Despite the overwhelming data produced from each house, “I do try and be very intentional in my research with communication with every study participant to understand their water quality data,” Mulhern states. “I don’t think I do it perfectly, but to do it perfectly, I would need a whole team because it takes a lot of time. But it’s worth it. It’s worth that time.”
As a means of testing his computer model’s effectiveness outside of the North Carolina communities he built it for, Mulhern aims to use his model in other counties, such as water utilities in southern North Carolina, this summer. By doing so, he will be able to understand how well his model can predict risk in other areas.
Although he feels pressure and stress from time constraints, Mulhern finds his field work to be a rewarding experience.
“I often get back from those field days pretty exhausted,” Mulhern states. “But somehow energized too, and that’s why I do this. I get to establish a rapport with study participants and be someone they feel they can trust, and I feel like that’s an important part of doing public health work – that people involved in the study are able to trust the researcher.”
With his current data, the water filters show promise as effective tools for lead removal. However, Mulhern does not just want to analyze the filters’ ability to remove lead, but also to what extent and for how long. The goal is to identify a cost-effective solution, especially since lower-income communities have higher lead contamination risks.
With more evidence of their effectiveness, water filters could better prepare health departments and water utilities, so that they may provide protective services to vulnerable communities.
“It’s just satisfying being able to provide these filters to people. It feels like a service to the community, at the same time as it is an academic pursuit.”
Life Leading Up to a PhD
Spending six months as an undergraduate intern in Nicaragua, Mulhern worked with communities struggling with arsenic-contaminated well waters, which ultimately compelled him to pursue a master’s degree in environmental engineering and water treatment at the University of Colorado Boulder.
After graduating with his master’s, he and his wife volunteered with the Mennonite Central Committee and lived in Bolivia for two years. During this time, he interacted with indigenous communities whose water was contaminated by mining activities.

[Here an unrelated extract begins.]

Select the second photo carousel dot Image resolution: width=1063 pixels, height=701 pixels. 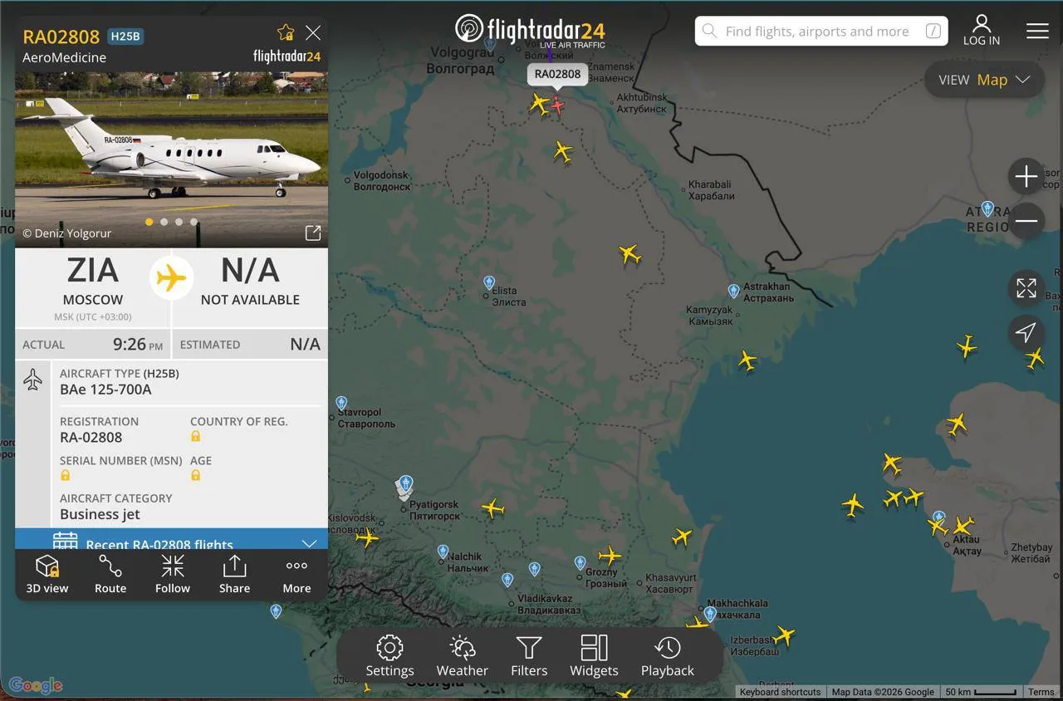click(164, 222)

“I continued to see some concern around water quality,” Mulhern says. “Not only that but also a desperation for more research to be done, because there was a lot of debate and confusion about the full impacts of mining in the area and the health effects. And so, those communities really wanted researchers to come alongside them and support them. That was another instance that really compelled me to want to do a Ph.D. in particular, because I saw the value of research as a means to accompany communities in some of these difficult circumstances.”
While his global experiences have broadened his knowledge on the relationship between water sanitation and extreme health issues in the global context, the water issues he witnessed pushed him to think of his own country’s context.
Mulhern realized that there are many of the same issues in America. Drinking water disparities and their higher occurrence in low-income, minority communities is an issue many Americans overlook, since there is more attention paid to global water sanitation issues.
Mulhern feels he can best contribute to resolving these social justice issues in American society through earning a Ph.D. and seeing what doors that can open for his long-term career.
“It’s just satisfying being able to provide these filters to people,” Mulhern says. “It feels like a service to the community, at the same time as it is an academic pursuit. I enjoy that. Now I just need to find a way to make them sustainable, so that these people continue to be provided with the service.”
Once he obtains his Ph.D., Mulhern is interested in continuing his focus on lead, and on PFAS, a category of potentially harmful chemicals that requires more research and attention.
While Mulhern has not yet decided whether he would work with a governmental agency, a university, or a consulting firm, he is certain that wherever he may end up he will ultimately continue serving vulnerable communities.